Nota conjunta sobre a manifestação do governo brasileiro no CDH ONU

03.07.2020

A Comissão Arns e a Conectas, participantes, de forma remota, da 44ª sessāo do Conselho de Direitos Humanos da ONU, expressam sua perplexidade e discordância com as declarações do governo brasileiro em Genebra. Após manifestação da Alta Comissária de Direitos Humanos, Michelle Bachelet, externando sua preocupação com países que negam a gravidade do novo coronavírus ao citar Brasil, Burundi, Nicarágua, Tanzânia e Estados Unidos, eis que a delegação brasileira tomou a palavra duas vezes para defender o que hoje, a nosso juízo, é indefensável.

Dividido em três tópicos, o Brasil que emerge nas falas diplomáticas – uma delas em resposta às organizações da sociedade civil, entre elas, a Conectas e a Comissão Arns – exibe total desconexão com o Brasil real:

  1. O anúncio de ajuda emergencial do governo Bolsonaro para 50 milhões de pessoas ignora atrasos e inúmeras dificuldades de acesso para milhares de pessoas.
  2. A afirmação genérica de que medidas foram tomadas para sustentar a atividade econômica não reflete o fato de terem elas sido insuficientes para minimizar a recessão que se aprofunda e o desemprego na casa de 13 milhões de pessoas.
  3. A segurança alimentar e financeira aos mais vulneráveis, outro aspecto da propaganda brasileira, passa ao largo da situação real vivida por povos indígenas, pelas pessoas em situação de rua, por mulheres de baixa renda que chefiam famílias, pela população negra e periférica.

Quanto ao SUS, tão elogiado em Genebra nas vozes oficiais, este não é mérito de um governo que sequer se compromete em salvar vidas ou de corrigir o crônico subfinanciamento do sistema por mais de uma década. O SUS é conquista da Nação.

A diplomacia brasileira garantiu que o país vive uma “democracia vibrante”, porém, é preciso corrigir: uma democracia resiliente.
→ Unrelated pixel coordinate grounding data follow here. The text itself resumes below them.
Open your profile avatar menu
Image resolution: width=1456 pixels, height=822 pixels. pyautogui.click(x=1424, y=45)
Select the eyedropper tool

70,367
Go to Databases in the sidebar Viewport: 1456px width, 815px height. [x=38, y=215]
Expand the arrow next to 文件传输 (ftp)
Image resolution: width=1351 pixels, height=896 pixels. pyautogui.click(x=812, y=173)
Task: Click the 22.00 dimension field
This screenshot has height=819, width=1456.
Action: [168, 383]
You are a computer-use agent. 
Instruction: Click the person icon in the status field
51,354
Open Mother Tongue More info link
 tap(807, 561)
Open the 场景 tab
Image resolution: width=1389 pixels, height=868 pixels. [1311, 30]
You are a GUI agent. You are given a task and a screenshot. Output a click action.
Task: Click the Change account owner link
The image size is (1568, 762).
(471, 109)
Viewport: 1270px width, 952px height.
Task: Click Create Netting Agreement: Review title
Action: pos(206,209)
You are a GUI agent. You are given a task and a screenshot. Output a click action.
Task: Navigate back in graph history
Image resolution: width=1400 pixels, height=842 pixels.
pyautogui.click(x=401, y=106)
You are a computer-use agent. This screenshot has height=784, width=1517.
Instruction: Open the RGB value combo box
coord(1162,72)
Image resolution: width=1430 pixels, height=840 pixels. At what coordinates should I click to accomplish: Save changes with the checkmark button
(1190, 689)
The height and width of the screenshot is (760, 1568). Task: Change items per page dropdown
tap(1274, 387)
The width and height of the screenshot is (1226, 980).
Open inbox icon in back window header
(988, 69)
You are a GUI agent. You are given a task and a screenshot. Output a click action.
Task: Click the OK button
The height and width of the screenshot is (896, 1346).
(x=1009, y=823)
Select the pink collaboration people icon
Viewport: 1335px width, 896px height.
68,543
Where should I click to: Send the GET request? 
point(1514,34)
Não é pouco o que se exige dos brasileiros e das brasileiras hoje, confrontados a cada dia com a escalada de mortes pela Covid-19, o questionamento oficial irresponsável das orientações da OMS, e, sobretudo, a falta de horizontes para a maioria da população – em especial, e como sempre, os mais pobres e vulneráveis.